Während für den Großteil der Bevölkerung elementare Freiheitsrechte seit Monaten eingeschränkt werden und eine ganzen Generation um ein Jahr ihrer Jugend beraubt wird, während Millionen Beschäftigte und Solo-Selbständige um Einkommen und Existenz kämpfen, wird die Freiheit von Pharma-und anderen Konzernen, mit und in dieser historischen Krise Extra-Profite zu machen, nicht einmal ansatzweise angetastet.
Während das Drama sich längst zu einer Tragödie entwickelt hat, ist die die Führung der Gewerkschaften schweigend abgetaucht. Die Führung der LINKEN, soweit sie überhaupt wahrgenommen wird, verzichtet auf Fundamental-Kritik, weil sie letztlich im Rahmen eben dieses kapitalistischen Systems verharrt und weil sie gerne mit SPD und GRÜNEN die nächste Regierung bilden möchte.
Was tun?
Eine komplett andere Strategie im Kampf gegen das Virus ist möglich und nötig.
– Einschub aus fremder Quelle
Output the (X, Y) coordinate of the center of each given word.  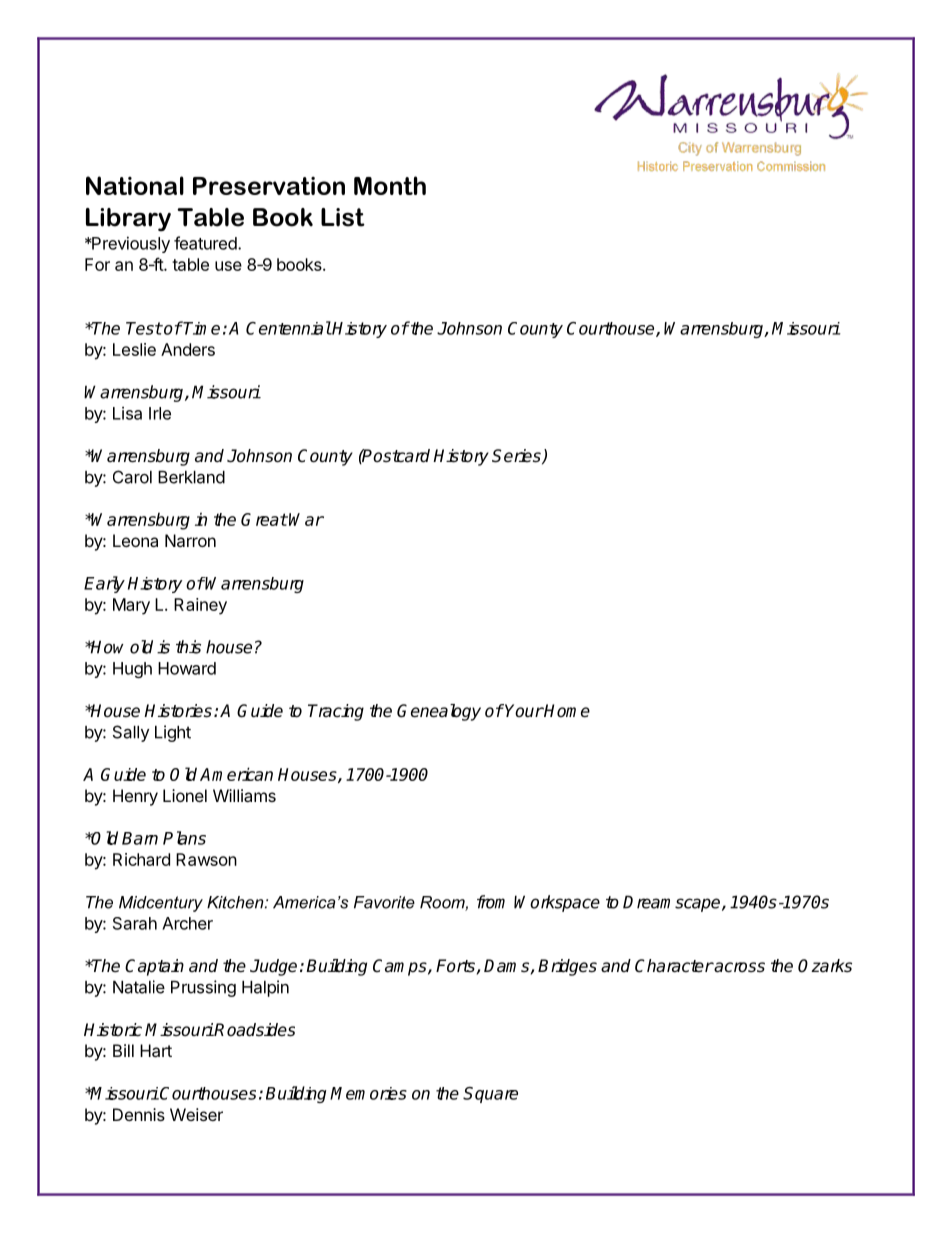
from (491, 902)
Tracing (336, 712)
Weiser (196, 1114)
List (343, 217)
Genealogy (439, 712)
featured (206, 243)
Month (390, 185)
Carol (132, 477)
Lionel (185, 795)
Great (264, 519)
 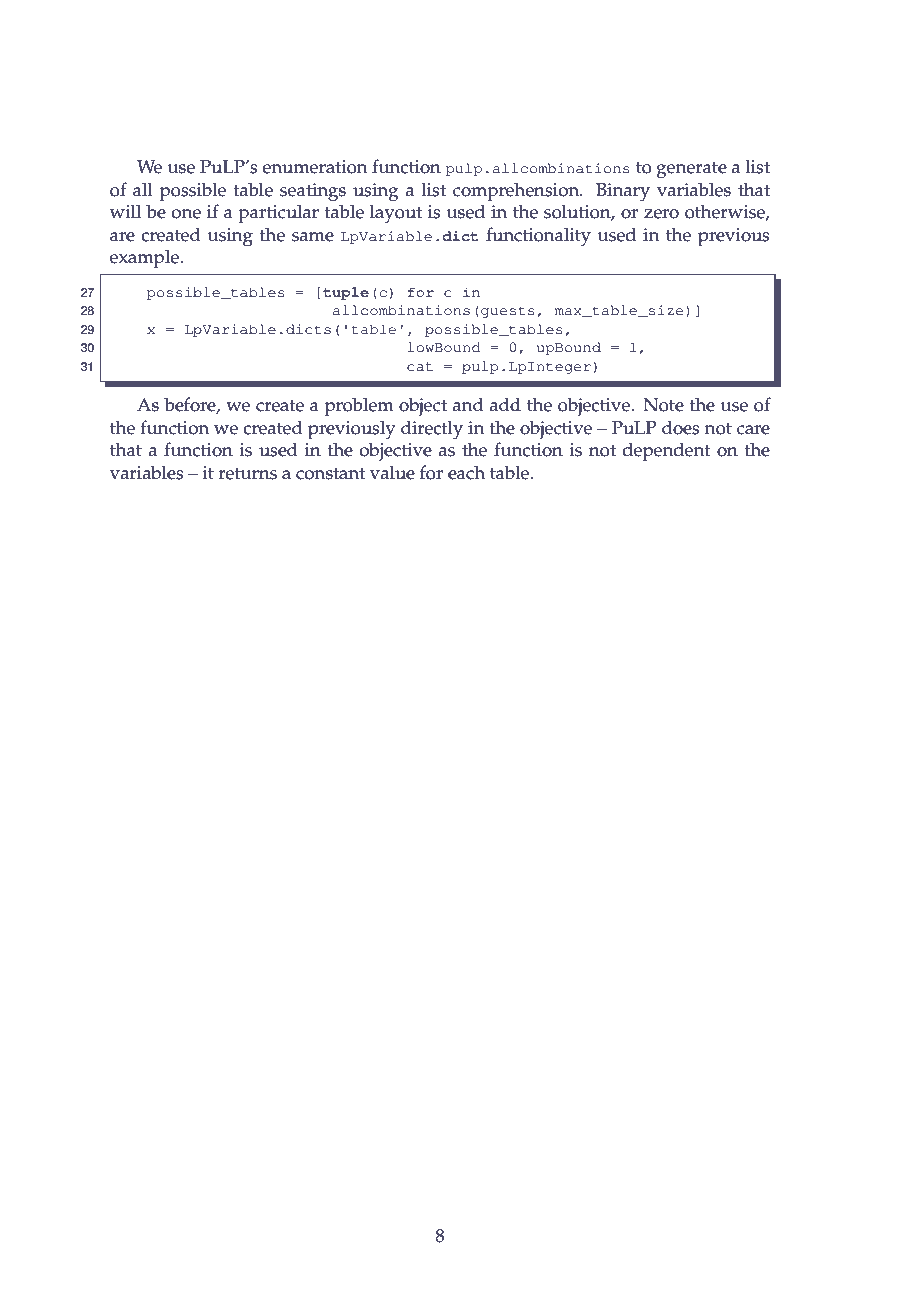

Die Pandemie gefährdet Leben und Gesundheit von Milliarden Menschen, sie bedroht und beeinträchtigt die Gesellschaft weltweit. Die Antwort muss gesellschaftlich und internationale sein. Kooperation statt Gegeneinander ist international erforderlich. Das steht im direkten Widerspruch zum Grundprinzip der kapitalistischen Konkurrenzwirtschaft.
Die Bekämpfung des Virus ist eine Klassenfrage. Es gibt das individuelle Profitinteresse der einzelnen Kapitalist*innen auf der einen und das gesundheitliche Interesse der Beschäftigten und der Gesellschaft auf der anderen Seite. Welche Maßnahmen in einem Betrieb notwendig und geeignet sind, um Infektionen zu verhindern, sollte logischerweise von den Beschäftigten und der Gesellschaft diskutiert und entschieden werden. Das gilt ebenso für Schulen, Kitas und in allen anderen Fragen der Pandemie, einschließlich der Fragen, wie die Einschränkungen möglichst gering gehalten, möglichst sozial gestaltet werden können.
Zwei Faktoren haben zum Ausbruch der aktuellen Pandemie geführt: die rücksichtslose Zerstörung der natürlichen Lebensgrundlage und der komplette Mangel an Demokratie. Das hat zunächst zur schnellen Verbreitung in einem Teil Chinas geführt. Seit einem Jahr entscheiden in allen Ländern der Welt eine handvoll Regierungsmitglieder über Maßnahmen gegen die Pandemie, die doch Millionen betreffen. Maßnahmen, die wirksam wären, die aber die demokratische Beteiligung der Beschäftigten und der Gesellschaft erfordern würden, sind genauso außerhalb des Vorstellungsbereichs der Regierenden wie Maßnahmen, die die kapitalistischen Eigentumsverhältnisse grundlegend in Frage stellen würden.
Im Mittelalter war das einfache Volk den Interessen und Launen eines Fürsten oder Königs ausgeliefert. Am Beginn des 21. Jahrhundert ist das Schicksal der Menschheit abhängig von den Profitinteressen einer handvoll Impfstoffhersteller.
Die Antwort auf diese Pandemie und zur Vermeidung künftiger Katastrophen muss demokratisch und gesellschaftlich sein. Dazu muss der Gesellschaft aber auch die demokratische Kontrolle über die Wirtschaft haben. Um die Kontrolle über die Wirtschaft zu haben, muss die Wirtschaft in das Eigentum der Gesellschaft überführt werden. Angefangen mit der Produktion von Schutzkleidung, Tests, Medikamenten, Impfstoffen, den privaten Krankenhäusern und Altenheimen.